The insides of peaches
are the color of sunrise
The outsides of plums
are the color of dusk
-- from Robert Hass's "The Beginning of September" in The Apple Trees at Olema
I often lament that the romance of the leisurely reading of poetry is lost in this current era: too few people, myself included, will curl up and unwind with a book of poetry as we might with the latest trashy novel. And those who do crack open poetry every now and then for "fun" reading are regarded by the general population as some sort of horrible combination of pricks, snobs, posers, or just really weird old cat ladies. Where are the days (maybe they were fictional to begin with) when reading out-loud a passage of completely engaging poetry was a commonplace feature of conversations and general "hanging out"? Why is it that I now have to enjoy poetry alone, in secret, with no one to share a particularly funny or well-written or beautiful line with?
Take my most recent adoration of Robert Hass's poetry, for example. Hass is a well-respected poet of our current time, and he is a professor in the same department from which I received one of my undergraduate degrees five years ago. Regrettably though, while I was still at Berkeley, I never took a course with him, and even more regrettably, (despite the fact that I study language in poetry) I'd never even read a single one of his poems until years after I'd moved to another university. It wasn't until Saveur printed a poem by Hass that I first encountered his work, and from that first poem, I was instantly hooked.
While he writes about so many different subjects, what I love most about Hass are his writings on California and of food. There's something about the way he captures the essence of the Bay Area experience that is so perfect and so charming: he's the one person I've found who is able to put the character, beauty, and mood that I try so hard to convey with images (because I can't find the words) into actual, precise words on a page. And I love the pithiness and brevity in the way he does it -- the entirety of one stanza of the poem "The Beginning of September" consists of merely two words:
...and such perfect words they are.
The plum tree in my backyard has been filling the sky with purple dots everywhere, making me think of Hass's lines about plums every time I look outside my window. I didn't have ripe blackberries around, but I did have a few punnets of boysenberries, which are like blackberries, except more so bursting with tiny nuggets of sweet juice. So this boysenberry and plum cobbler is my version of an edible sunset at dusk. Topped with fistfuls of flaky and lightly salty scone dough, the alternating tartness of plums and sweetness of boysenberries create a tenderly complex fruit compote beneath the cobbler crust. It's what I sat around eating during the sunset yesterday, spooning fruit and scone into my mouth, looking out the window, and thinking about whether Hass was right about my plum tree's movements:
Each thing moves its own way
in the wind. Bamboo flickers,
the plum tree waves, and the loquat
--from Robert Hass's "The Beginning of September"

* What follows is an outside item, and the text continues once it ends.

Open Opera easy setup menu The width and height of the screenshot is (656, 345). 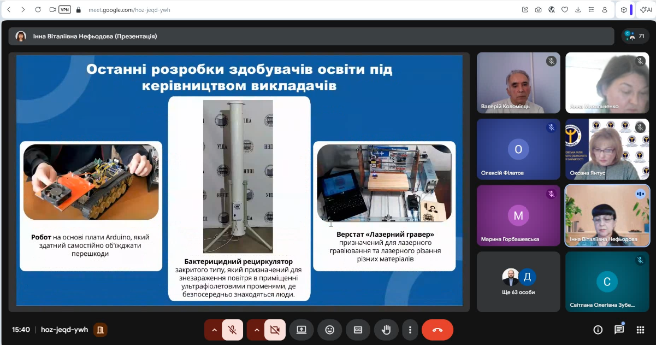[x=592, y=9]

[top recipe: click on photo for a larger image]
Read on for recipe....
Boysenberry and Plum Cobbler
makes one 9 x 13-inch cobbler
scone dough adapted from Poires Au Chocolat
2½ lb small plums
13 oz boysenberries
¾ cup coconut sugar
1¾ cup (230 g) + 2 Tbspn all-purpose flour
2 tspn baking powder
¼ tspn salt
½ cup (115 g) heavy cream, plus extra for brushing
1 Tbspn (15 g) crème fraîche
½ cup (115 g) whole milk
1. Preheat oven to 450° F.
2. Quarter and pit the plums, resulting in about 2 lb of plum flesh. Combine the plums in a bowl with the boysenberries. Toss with the coconut sugar and 2 Tbspn of all-purpose flour. Spread the fruit in the bottom of one 9 x 13-inch baking dish.
3. In another bowl, whisk together the remaining 1¾ cup (230 g) of flour, baking powder, and salt. In a separate bowl, whisk together the cream and crème fraîche. Gently fold the cream into the flour mixture, being careful not to overmix. When incorporated, gently fold in the milk in three additions, resulting in a sticky mess rather than a uniform dough. Gently form the dough into a loose ball. Break off large hunks of dough and place on top of the prepared fruit in the baking dish. Brush the tops of the scone dough with heavy cream.
4. Bake for 15 to 20 minutes, until the fruit is bubbling and the cobbler is golden on top. Remove from the oven and let cool briefly before serving. Serve warm, with a dash of cream or a scoop of ice cream, if desired.